5’ cap sequestration is required for sensing of unspliced HIV-1 RNA by MDA5

Heterogenous transcription start site (TSS) usage dictates the structure and function of unspliced HIV-1 RNAs (usRNA). We and others have previously reported that expression and Rev/CRM1-mediated nuclear export of HIV-1 usRNA in macrophages activates MDA5, MAVS, and innate immune signaling cascades. In this study, we reveal that MDA5 sensing of viral usRNA is strictly determined by TSS, 5’ leader structure, and RNA function. We show that cap-sequestered HIV-1 usRNAs ( ^cap 1G) destined for viral genome packaging are specifically targeted by MDA5, while translation-destined ( ^cap 3G) usRNAs are remarkably immunologically silent.
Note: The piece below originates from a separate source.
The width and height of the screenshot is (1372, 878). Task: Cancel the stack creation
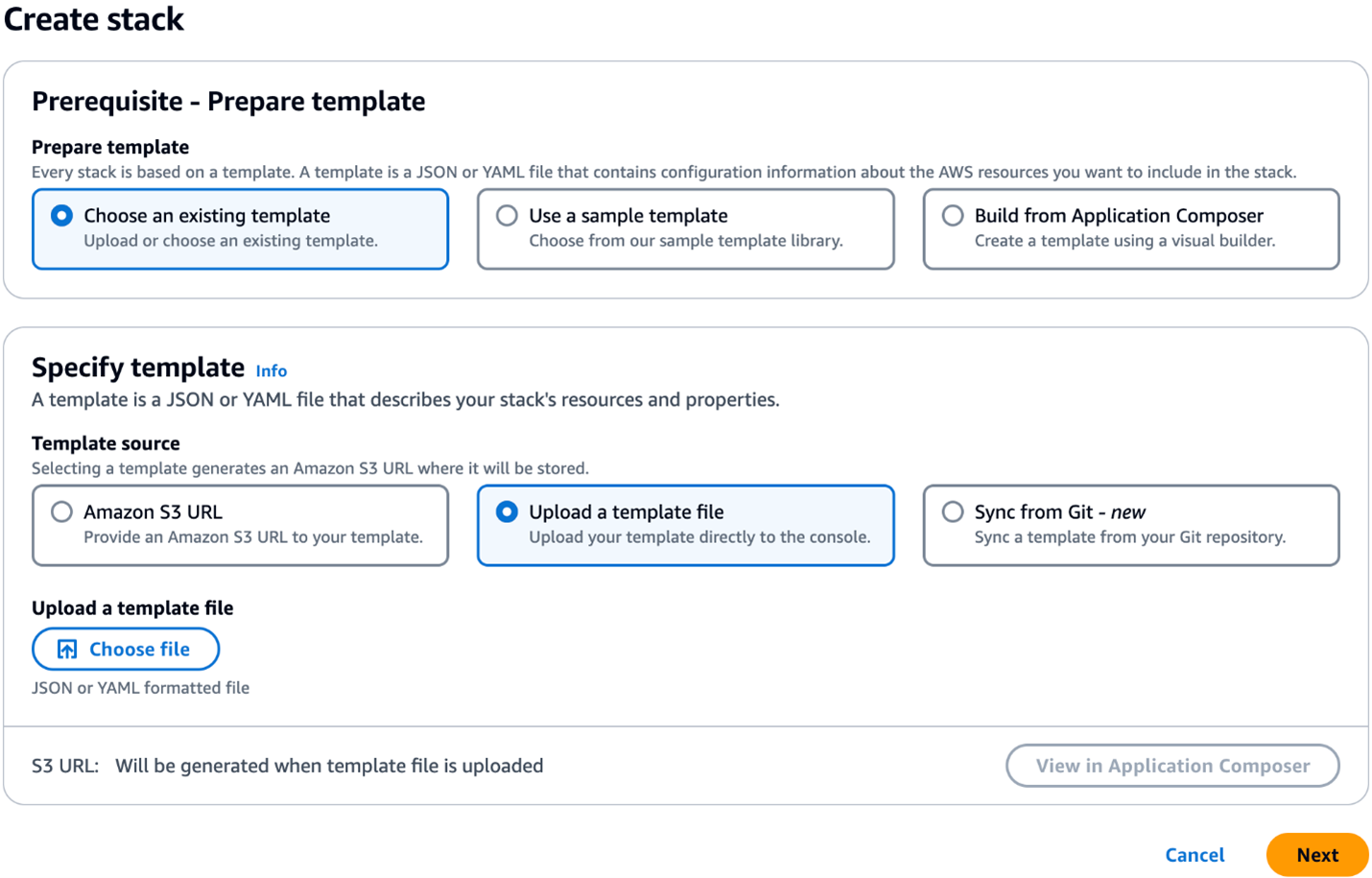(1195, 855)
Using mutant viruses which express usRNA with altered 5’ cap-exposed leader structure, or inclusion of a retroviral constitutive transport element which drives mRNA-like NXF1-dependent nuclear export of viral usRNA, we show that cap exposure and nuclear export pathway choice are major determinants of both lentiviral RNA immunogenicity and function. In total, we identify innate immune system evasion as a possible rationale for the universal conservation of heterogenous TSS usage among ancestral and extant HIV-1 isolates and shed light on how MDA5 fundamentally discriminates between self and non-self RNAs.